Releases: wu-kan/HPL-AI
HPL-AI Version 2.3d
-- [M] testing/ptest/HPLAI_pdinfo.cc
Kan Wu added support for AscendCL, and added a new strategy
to enable GEMM to use CPU and GPU/NPU at the same time:
-- [M] src/pgesv/HPLAI_blas.cc
Kan Wu added added a compilation option BLAS_ILP64 to better
support ILP64/32 BLAS:
-- [M] src/pgesv/HPLAI_pdgesv.cc
HPL-AI Version 2.3c
Kan Wu fixed the bug when n > 65536.
-- [M] src/pgesv/HPLAI_pdgesv.cc
Kan Wu added an option to use the half-precision computeType
in cublasGemmEx (cuda@11: is required):
-- [M] src/blas/HPLAI_blas.cc
Kan Wu renamed the executable "xhplai" to "xhpl_ai", to be
synced to HPL-AI-NVIDIA v1.0.0 in nvidia:hpc-benchmarks:
-- [M] src/Makefile.am
-- [M] testing/Makefile.am
Kan Wu release the software at
https://github.com/SYSU-SCC/sysu-scc-spack-repo:
-- [M] testing/ptest/HPLAI_pdinfo.cc
HPL-AI Version 2.3b
Kan Wu optimized the device blaspp routines through the
strategy of buffering memory: the program will check whether
the buffer size is sufficient at runtime, free and reallocate
the buffer when necessary. Therefore, it is recommended to
run the benchmark twice with the same parameters to obtain
higher computation rate:
-- [M] src/blas/HPLAI_blas.cc
-- [M] testing/ptest/HPLAI_pdinfo.cc
HPL-AI Version 2.3a
Junkang Huang added the parallel GMRES and matrix construction
part (https://github.com/schuangs/hpl-ai-with-IR) for HPL-AI.

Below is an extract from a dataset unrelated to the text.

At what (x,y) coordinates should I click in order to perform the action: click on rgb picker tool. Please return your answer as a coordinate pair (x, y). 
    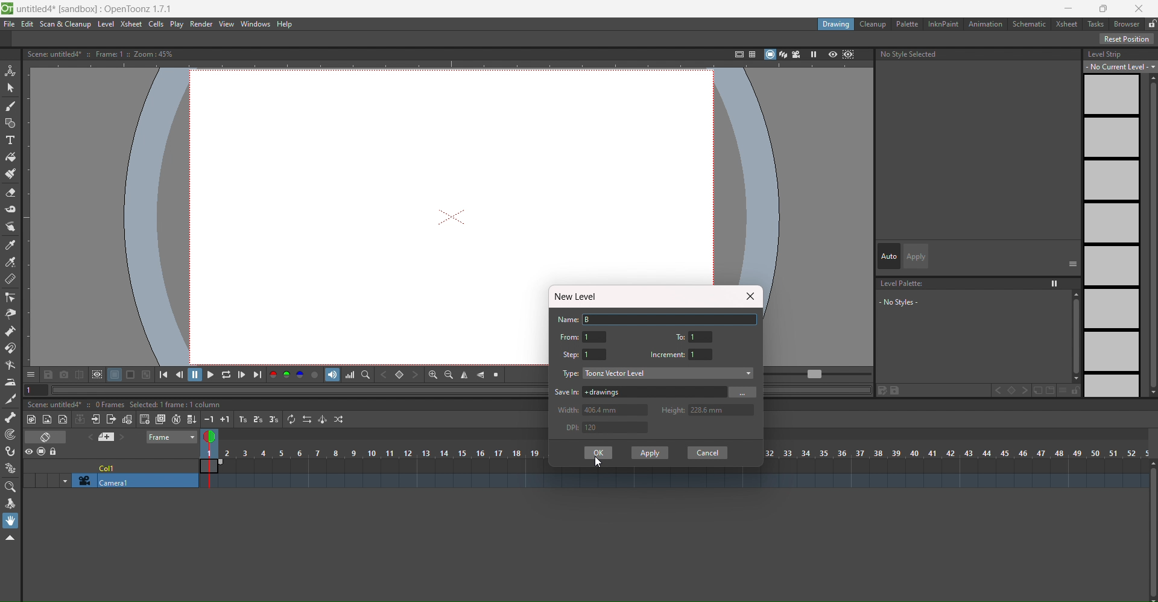
    Looking at the image, I should click on (10, 262).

Note that the GMRES did not check the backward-error, which may
cause the result to be invalid.
Kan Wu reimplemented HPL-AI with some bug fixes and some minor
optimizations. The C souce code of hpl-2.3 remained the same,
while took advantages of modern C++ features such as templates,
overloading, and GPU backends via blaspp.